# ADA Aquasoil Amazonia I ?'s



## bsmith (Jan 8, 2007)

There is no need to supplement the ADA AS.. It is great stuff. You can put root tabs in there if you want but again its not necessary. Also, there is no need to use another sub in conjunction with AS it is a stand alone product.


----------



## bherren1 (Feb 15, 2009)

it's good marketing....lol


----------



## bsmith (Jan 8, 2007)

Its fantastic marketing. You could spend almost as much if not more on additives as you do the substrate only to speed up cycling the tank marginally. I have used it very sucessfully in my 37g and my nano.


----------



## bherren1 (Feb 15, 2009)

planting issues?


----------



## bsmith (Jan 8, 2007)

Not if you have a decent set of 8"-12" tweezers.


----------



## roznalos (Aug 18, 2008)

It's easier to plant in AS, but sometimes, the plants won't stay, but I'll manage to make the plants stay lol.


----------



## bherren1 (Feb 15, 2009)

that's what i thought. can a planted aquarium hobbyist live w/o a good set of 12" ss tweezers and 12" ss scissors? IMO, NO!


----------



## bsmith (Jan 8, 2007)

Do you have some? If not here is where I got my last set and they are holding up well.


----------



## bherren1 (Feb 15, 2009)

i got mine from aquaticmagic.com


----------



## itzjustjeff (Apr 27, 2009)

i was wondering..with substrates like eco complete you can just use the gravel vac to pickup fish poop and whatever else seems into the cracks..what about with aquasoil? what do we do here o_0


----------



## lauraleellbp (Feb 3, 2008)

Just wave the vacuum a bit above the surface to stir up any loose debris into the water column.


----------



## plantbrain (Dec 15, 2003)

You can deep vac ADA AS, but you need to throttle the siphon vac by squeezing the hose to keep the larger grains there and remove the fine dust.

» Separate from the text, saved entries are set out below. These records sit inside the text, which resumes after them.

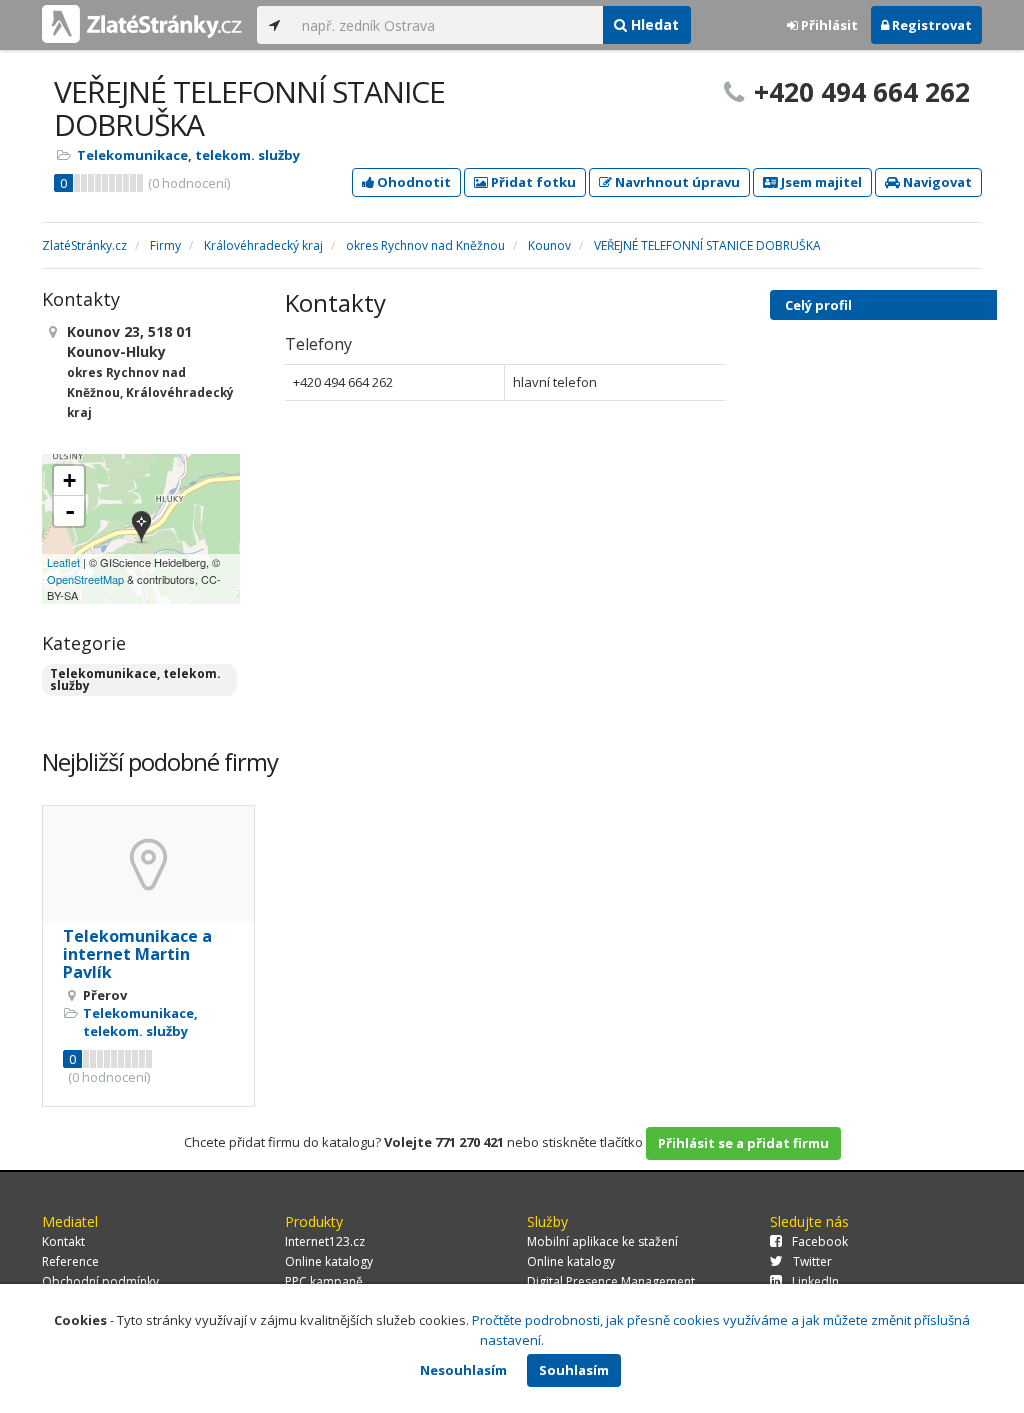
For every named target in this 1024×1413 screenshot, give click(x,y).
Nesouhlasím (463, 1370)
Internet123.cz (325, 1241)
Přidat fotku (532, 182)
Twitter (812, 1261)
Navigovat (936, 182)
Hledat (653, 24)
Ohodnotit (412, 182)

It is much harder/takes loinger to clean this way than hard sands/EC, flourite etc.

But it can be done fairly straight forward, just takes longer.

Regards, 
Tom Barr


----------



## nismo tetra (Oct 11, 2009)

I want to try a MTS with a aqua soil cap in the future lol. But right now I'm with you, experimenting with amazonia 1 and 2 by themselves. As I think I graduated from the eco complete substrate.


----------



## Retzius (Jul 25, 2009)

The only draw backs to AS I is the yellowing and ammonia spikes. However, the yellowing can be managed by using purigen. It really cleared up my tank. I was using activated carbon and it wasnt working. Then I tried purigen and within 2 days the yellowing was gone. To deal with ammonia just do water changes.


----------



## cjp999 (Nov 18, 2008)

Retzius said:


> The only draw backs to AS I is the yellowing and ammonia spikes. However, the yellowing can be managed by using purigen. It really cleared up my tank. I was using activated carbon and it wasnt working. Then I tried purigen and within 2 days the yellowing was gone. To deal with ammonia just do water changes.


Agreed. I found purigen necessary to clear up my water when using AS. My other tanks without AS are always crystal clear, even clearer than the AS tank with purigen. I've been using AS for about a year now. I should add that it is in my only high light tank, and it also has a fairly big piece of driftwood in it, so that possibly is also contributing the the water clarify problems.


----------